Friday, August 27, 2010

Bob Hohertz on 1898 Series Stamped Paper Part 4: Scott RN-X5

Bob Hohertz' series on 1898 stamped paper continues here with examples of Scott RN-X5:

The Scott Specialized listing for X5 is particularly messy. It begins with 1¢ green, unused and used. Since they list tickets later, this presumably refers to non-ticket items. There are three of these.


Figure 19

Figure 19: Freight receipt with a green imprint. The tax on a freight receipt was one cent from July 1, 1898 through June 30, 1902.

Figure 20

Figure 20. Telegram. Telegrams were taxed one cent during the four-year tax period.

Figure 21

Figure 21. Cablegram. Cablegrams were taxed the same way as telegrams.

No telegrams or cablegrams are known used. A copy of a used freight receipt was sold at auction some years ago, but I have not seen it. Also, a peculiar sort of use of these receipts was made in 1905, but I doubt that is what the Specialized means by used.

Figure 22

Figure 22. Receipt used as a menu.  This philatelic curiosity was produced in the city of Chicago, also the headquarters of the Pullman Company.  A member of the Chicago Philatelic Society was probably an employee of the Pullman Company and managed to acquire receipts on which to print the menu.

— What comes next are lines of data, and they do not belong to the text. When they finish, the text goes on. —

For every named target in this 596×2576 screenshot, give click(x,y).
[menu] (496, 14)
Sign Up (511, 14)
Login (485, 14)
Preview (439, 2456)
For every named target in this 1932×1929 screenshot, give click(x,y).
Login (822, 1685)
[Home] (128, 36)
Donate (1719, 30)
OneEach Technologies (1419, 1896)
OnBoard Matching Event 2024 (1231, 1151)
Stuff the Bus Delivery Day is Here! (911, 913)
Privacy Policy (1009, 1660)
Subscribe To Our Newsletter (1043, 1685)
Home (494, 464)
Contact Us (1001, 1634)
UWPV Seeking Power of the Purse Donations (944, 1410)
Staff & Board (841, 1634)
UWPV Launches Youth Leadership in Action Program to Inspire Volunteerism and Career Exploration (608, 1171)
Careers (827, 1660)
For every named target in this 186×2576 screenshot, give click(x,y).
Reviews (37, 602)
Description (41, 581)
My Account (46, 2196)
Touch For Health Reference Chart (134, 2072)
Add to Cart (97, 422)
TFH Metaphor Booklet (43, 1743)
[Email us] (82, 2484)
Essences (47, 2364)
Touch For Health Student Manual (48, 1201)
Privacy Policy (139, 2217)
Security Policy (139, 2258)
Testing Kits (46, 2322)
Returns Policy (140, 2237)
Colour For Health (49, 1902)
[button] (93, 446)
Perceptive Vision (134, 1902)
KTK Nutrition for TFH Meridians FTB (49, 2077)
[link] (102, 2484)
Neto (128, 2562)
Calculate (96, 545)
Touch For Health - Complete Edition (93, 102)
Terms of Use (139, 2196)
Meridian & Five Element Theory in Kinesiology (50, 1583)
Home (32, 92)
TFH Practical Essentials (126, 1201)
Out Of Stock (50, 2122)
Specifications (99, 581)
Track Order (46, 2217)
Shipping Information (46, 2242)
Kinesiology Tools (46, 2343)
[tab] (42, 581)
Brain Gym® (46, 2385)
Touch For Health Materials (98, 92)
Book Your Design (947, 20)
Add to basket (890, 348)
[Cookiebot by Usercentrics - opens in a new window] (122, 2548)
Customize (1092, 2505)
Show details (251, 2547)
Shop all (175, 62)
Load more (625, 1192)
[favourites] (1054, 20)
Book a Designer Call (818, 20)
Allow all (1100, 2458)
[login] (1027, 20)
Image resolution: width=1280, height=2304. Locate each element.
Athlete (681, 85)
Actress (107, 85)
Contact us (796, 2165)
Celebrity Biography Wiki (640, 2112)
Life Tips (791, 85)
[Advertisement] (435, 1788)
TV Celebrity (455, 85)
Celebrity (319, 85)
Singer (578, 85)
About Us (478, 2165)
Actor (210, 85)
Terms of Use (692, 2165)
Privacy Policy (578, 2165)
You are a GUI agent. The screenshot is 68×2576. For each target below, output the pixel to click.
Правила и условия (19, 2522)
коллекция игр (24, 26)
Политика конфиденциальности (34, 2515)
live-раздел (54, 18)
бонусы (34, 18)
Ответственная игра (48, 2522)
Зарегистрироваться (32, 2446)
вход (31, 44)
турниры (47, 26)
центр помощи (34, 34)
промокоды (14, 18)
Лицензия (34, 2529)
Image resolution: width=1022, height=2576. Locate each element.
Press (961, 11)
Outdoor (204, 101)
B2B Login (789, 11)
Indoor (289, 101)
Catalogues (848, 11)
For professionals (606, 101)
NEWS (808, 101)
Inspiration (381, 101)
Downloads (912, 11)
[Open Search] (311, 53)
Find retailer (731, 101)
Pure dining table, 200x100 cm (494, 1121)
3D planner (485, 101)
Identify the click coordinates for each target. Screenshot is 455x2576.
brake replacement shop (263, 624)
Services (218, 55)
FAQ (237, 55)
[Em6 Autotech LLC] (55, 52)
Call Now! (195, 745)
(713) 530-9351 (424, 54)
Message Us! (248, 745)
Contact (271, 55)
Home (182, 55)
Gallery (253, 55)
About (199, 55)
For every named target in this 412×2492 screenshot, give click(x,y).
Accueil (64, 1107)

In the next line, Scott lists “Partial.” This makes no sense in reference to receipts, telegrams or cablegrams, and probably belongs below the next line, which is X5a, Parlor Car ticket.

At least three different kinds of unused non-Pullman parlor car tickets are known. They are quite rare, and the Scott price ($65 in 2008) is not realistic.

Figure 23

Figure 23. The only known Hocking Valley parlor car ticket. These would have been cut into two parts, one of which would have remained with the issuing agent and the other of which would have been collected on the train.

Figure 24

Figure 24. An unused chair car ticket. A chair car was very much like a recliner, and counted as a berth for tax purposes. This ticket also may be unique.

Figure 25

Figure 25. This Chicago, Saint Paul, Minneapolis and Omaha Railway parlor car “seat check” was issued and trimmed at the left, but not used. I know of one other of these.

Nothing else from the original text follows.